> [Exercise material]:
* * * * *

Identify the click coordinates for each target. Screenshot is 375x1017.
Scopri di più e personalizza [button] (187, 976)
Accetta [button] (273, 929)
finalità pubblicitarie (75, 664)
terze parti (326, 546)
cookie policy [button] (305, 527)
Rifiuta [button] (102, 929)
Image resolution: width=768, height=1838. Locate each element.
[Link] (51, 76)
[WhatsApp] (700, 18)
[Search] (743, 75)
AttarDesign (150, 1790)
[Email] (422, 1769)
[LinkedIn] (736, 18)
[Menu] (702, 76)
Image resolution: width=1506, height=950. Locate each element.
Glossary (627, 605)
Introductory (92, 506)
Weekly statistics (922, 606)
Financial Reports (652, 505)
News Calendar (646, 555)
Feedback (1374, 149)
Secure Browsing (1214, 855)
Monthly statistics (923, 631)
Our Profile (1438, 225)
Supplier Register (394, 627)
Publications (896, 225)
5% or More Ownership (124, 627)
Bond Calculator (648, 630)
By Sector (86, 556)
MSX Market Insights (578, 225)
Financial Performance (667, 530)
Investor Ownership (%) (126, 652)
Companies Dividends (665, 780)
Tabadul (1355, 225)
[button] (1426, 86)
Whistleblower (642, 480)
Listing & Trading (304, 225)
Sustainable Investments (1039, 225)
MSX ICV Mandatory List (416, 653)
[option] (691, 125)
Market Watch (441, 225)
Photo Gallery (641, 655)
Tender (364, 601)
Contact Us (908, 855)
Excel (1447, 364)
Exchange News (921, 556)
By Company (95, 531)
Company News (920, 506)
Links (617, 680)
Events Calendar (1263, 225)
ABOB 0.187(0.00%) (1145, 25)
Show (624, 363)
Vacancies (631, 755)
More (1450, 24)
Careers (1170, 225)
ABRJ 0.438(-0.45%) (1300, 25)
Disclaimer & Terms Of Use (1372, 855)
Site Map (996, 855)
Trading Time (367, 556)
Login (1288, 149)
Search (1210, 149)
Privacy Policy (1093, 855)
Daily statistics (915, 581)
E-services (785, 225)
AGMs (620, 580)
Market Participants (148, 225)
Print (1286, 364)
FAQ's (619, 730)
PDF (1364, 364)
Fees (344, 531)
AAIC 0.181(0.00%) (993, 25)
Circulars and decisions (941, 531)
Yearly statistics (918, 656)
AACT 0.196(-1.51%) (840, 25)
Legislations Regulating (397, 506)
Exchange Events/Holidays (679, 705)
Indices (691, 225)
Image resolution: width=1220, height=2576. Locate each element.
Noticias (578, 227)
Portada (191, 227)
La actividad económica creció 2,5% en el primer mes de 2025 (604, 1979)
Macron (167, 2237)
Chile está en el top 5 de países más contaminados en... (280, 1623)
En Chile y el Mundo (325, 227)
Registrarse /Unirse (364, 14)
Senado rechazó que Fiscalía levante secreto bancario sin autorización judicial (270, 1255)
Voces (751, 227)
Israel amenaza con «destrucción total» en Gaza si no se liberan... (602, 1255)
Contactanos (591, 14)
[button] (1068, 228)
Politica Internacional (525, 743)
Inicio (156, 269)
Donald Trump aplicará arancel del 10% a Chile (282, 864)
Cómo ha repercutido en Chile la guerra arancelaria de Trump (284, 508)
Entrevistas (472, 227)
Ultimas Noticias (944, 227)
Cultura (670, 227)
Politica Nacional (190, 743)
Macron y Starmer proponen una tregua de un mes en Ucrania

* * * * *

> [Problem to solve]: Can you set down the lines of the records exactly, from the line containing "Tender (364, 601)" through the line containing "Disclaimer & Terms Of Use (1372, 855)", with both of those lines included?

> [Result of this task]:
Tender (364, 601)
Contact Us (908, 855)
Excel (1447, 364)
Exchange News (921, 556)
By Company (95, 531)
Company News (920, 506)
Links (617, 680)
Events Calendar (1263, 225)
ABOB 0.187(0.00%) (1145, 25)
Show (624, 363)
Vacancies (631, 755)
More (1450, 24)
Careers (1170, 225)
ABRJ 0.438(-0.45%) (1300, 25)
Disclaimer & Terms Of Use (1372, 855)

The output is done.